Immigration et intégration professionnelle : deux volets indissociables

Si on arrive à s’entendre sur l’interdépendance de ces éléments, notre objectif commun d'un vivre-ensemble harmonieux en sortira renforcé.

Tribune libre

L’analyse de l’intégration des personnes immigrantes dans un contexte d’incertitude économique nous amène à porter un regard sur l’immigration et son corollaire l’intégration professionnelle et l’adaptation culturelle. A-t-on développé des outils, mis en place des programmes, réussi à faire de la sensibilisation au niveau de la société d’accueil et des entreprises afin de réussir l’intégration harmonieuse des personnes immigrantes ? Devrait-on continuer à ouvrir les vannes dans le contexte de crise économique actuelle ? Bref, devrait-on s’interroger sur la question de l’équilibre accueil-capacité à intégrer professionnellement et socio-culturellement les immigrants? Doit-on donner la priorité aux immigrants déjà établis sur le territoire québécois avant de recruter de nouveaux immigrants? Quel arbitrage lucide et objectif des différents critères de sélection (immigrants jeunes, scolarisés, francisés, en bonne santé, répondant aux besoins du marché du travail québécois et prêts à s’adapter culturellement; immigration permanente versus immigration temporaire surtout dans les régions et dans certains secteurs, etc.)?
++++
### CONSIGNES ET EXERCICES
1) Dans le texte sur l'immigration, quels sont les deux volets présentés comme indissociables ?
2) Prolongez le texte sur l'immigration et l'intégration professionnelle à partir de sa dernière phrase.

### DONNÉES RECUEILLIES
++++
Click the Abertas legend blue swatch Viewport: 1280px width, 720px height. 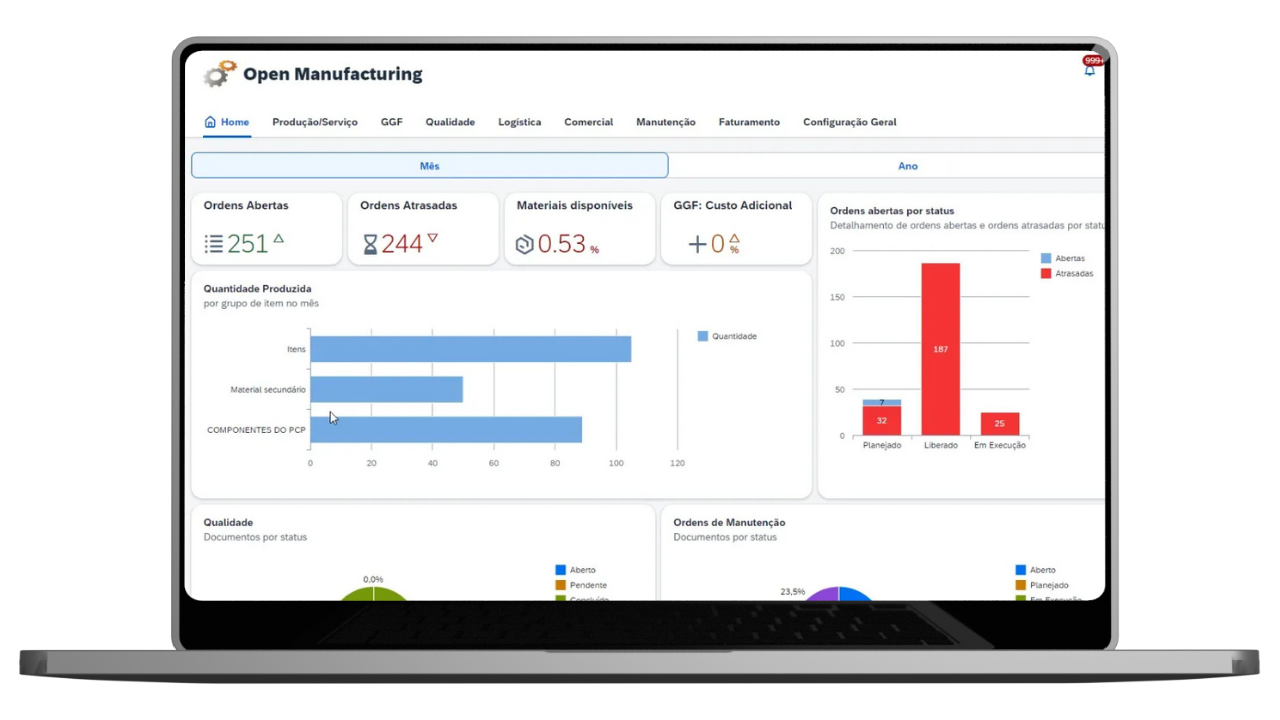coord(1046,258)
++++
### LES RÉSULTATS
1) L'immigration et l'intégration professionnelle.

2)
La Commission de la consultation publique sur la planification de l'immigration au Québec pour la période 2012-2015 qui s’est tenue du 31 mai 2011 au 15 septembre 2011 a tenté de répondre à ces différentes questions. Mieux, dans une optique d’adhésion de la population à l’immigration, elle a cherché à trouver un consensus sur les questions brûlantes de l’actualité (équilibre entre capacité d’accueil et intégration des immigrants, chômage chronique frôlant les 20 à 30% chez les minorités visibles, controversée question du rééquilibrage des bassins géographiques avec référence au bassin du Maghreb ramené de 36,8% en 2010 à 30% dans les prochaines années, vitalité de la langue française concrétisée par deux orientations : une maîtrise du français évaluée par des tests standardisés et non plus sur la base d’une auto-déclaration, meilleur arrimage entre les besoins de main-d’œuvre et les profils des travailleurs qualifiés à hauteur de 50 % etc.) .
Si le questionnement sur le volume ou le seuil de l’immigration est souvent évoqué par la population lorsqu’il s’agit de la planification de l’immigration, les partis politiques ne sont pas non plus en reste dans le débat sur le nombre de personnes immigrantes à accueillir annuellement au Québec.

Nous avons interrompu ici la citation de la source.